+++ TASK DATA +++

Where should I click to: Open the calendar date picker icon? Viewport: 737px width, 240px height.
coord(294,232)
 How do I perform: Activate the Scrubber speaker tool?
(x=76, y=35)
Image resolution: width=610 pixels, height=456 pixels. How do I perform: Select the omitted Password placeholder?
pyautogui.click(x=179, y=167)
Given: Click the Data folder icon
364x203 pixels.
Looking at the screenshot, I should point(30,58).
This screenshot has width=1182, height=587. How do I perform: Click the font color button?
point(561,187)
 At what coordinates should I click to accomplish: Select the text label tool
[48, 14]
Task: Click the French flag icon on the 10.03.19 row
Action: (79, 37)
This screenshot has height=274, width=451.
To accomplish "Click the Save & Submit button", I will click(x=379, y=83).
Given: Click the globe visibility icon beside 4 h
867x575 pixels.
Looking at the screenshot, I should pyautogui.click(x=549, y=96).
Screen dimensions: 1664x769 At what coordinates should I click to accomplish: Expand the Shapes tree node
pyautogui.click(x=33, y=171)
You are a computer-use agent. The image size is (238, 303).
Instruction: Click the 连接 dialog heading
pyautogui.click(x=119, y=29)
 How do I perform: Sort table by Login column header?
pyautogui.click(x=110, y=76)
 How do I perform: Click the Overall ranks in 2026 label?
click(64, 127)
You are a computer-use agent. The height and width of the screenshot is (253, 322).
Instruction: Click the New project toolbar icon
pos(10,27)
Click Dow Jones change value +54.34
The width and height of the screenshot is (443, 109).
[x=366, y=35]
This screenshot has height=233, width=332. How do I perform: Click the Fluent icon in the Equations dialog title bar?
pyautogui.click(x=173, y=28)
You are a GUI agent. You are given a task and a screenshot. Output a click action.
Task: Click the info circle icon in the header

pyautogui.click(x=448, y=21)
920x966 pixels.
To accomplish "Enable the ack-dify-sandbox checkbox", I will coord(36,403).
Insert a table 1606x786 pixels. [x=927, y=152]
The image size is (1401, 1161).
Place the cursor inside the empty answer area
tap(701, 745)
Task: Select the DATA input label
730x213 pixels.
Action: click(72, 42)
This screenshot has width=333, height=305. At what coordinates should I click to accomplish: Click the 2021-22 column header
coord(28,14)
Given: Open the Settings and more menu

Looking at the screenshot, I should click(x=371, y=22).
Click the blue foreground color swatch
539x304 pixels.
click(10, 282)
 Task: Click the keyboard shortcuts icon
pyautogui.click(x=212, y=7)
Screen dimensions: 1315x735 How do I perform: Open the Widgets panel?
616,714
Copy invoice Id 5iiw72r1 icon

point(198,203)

+++

REQUIREMENTS »
Reproduce every one of the lines above without changing anything.

RESULT OF THIS EXERCISE »
Where should I click to: Open the calendar date picker icon? Viewport: 737px width, 240px height.
coord(294,232)
 How do I perform: Activate the Scrubber speaker tool?
(x=76, y=35)
Image resolution: width=610 pixels, height=456 pixels. How do I perform: Select the omitted Password placeholder?
pyautogui.click(x=179, y=167)
Given: Click the Data folder icon
364x203 pixels.
Looking at the screenshot, I should point(30,58).
This screenshot has width=1182, height=587. How do I perform: Click the font color button?
point(561,187)
 At what coordinates should I click to accomplish: Select the text label tool
[48, 14]
Task: Click the French flag icon on the 10.03.19 row
Action: (79, 37)
This screenshot has height=274, width=451.
To accomplish "Click the Save & Submit button", I will click(x=379, y=83).
Given: Click the globe visibility icon beside 4 h
867x575 pixels.
Looking at the screenshot, I should pyautogui.click(x=549, y=96).
Screen dimensions: 1664x769 At what coordinates should I click to accomplish: Expand the Shapes tree node
pyautogui.click(x=33, y=171)
You are a computer-use agent. The image size is (238, 303).
Instruction: Click the 连接 dialog heading
pyautogui.click(x=119, y=29)
 How do I perform: Sort table by Login column header?
pyautogui.click(x=110, y=76)
 How do I perform: Click the Overall ranks in 2026 label?
click(64, 127)
You are a computer-use agent. The height and width of the screenshot is (253, 322).
Instruction: Click the New project toolbar icon
pos(10,27)
Click Dow Jones change value +54.34
The width and height of the screenshot is (443, 109).
[x=366, y=35]
This screenshot has height=233, width=332. How do I perform: Click the Fluent icon in the Equations dialog title bar?
pyautogui.click(x=173, y=28)
You are a GUI agent. You are given a task and a screenshot. Output a click action.
Task: Click the info circle icon in the header

pyautogui.click(x=448, y=21)
920x966 pixels.
To accomplish "Enable the ack-dify-sandbox checkbox", I will coord(36,403).
Insert a table 1606x786 pixels. [x=927, y=152]
The image size is (1401, 1161).
Place the cursor inside the empty answer area
tap(701, 745)
Task: Select the DATA input label
730x213 pixels.
Action: click(72, 42)
This screenshot has width=333, height=305. At what coordinates should I click to accomplish: Click the 2021-22 column header
coord(28,14)
Given: Open the Settings and more menu

Looking at the screenshot, I should click(x=371, y=22).
Click the blue foreground color swatch
539x304 pixels.
click(10, 282)
 Task: Click the keyboard shortcuts icon
pyautogui.click(x=212, y=7)
Screen dimensions: 1315x735 How do I perform: Open the Widgets panel?
616,714
Copy invoice Id 5iiw72r1 icon

point(198,203)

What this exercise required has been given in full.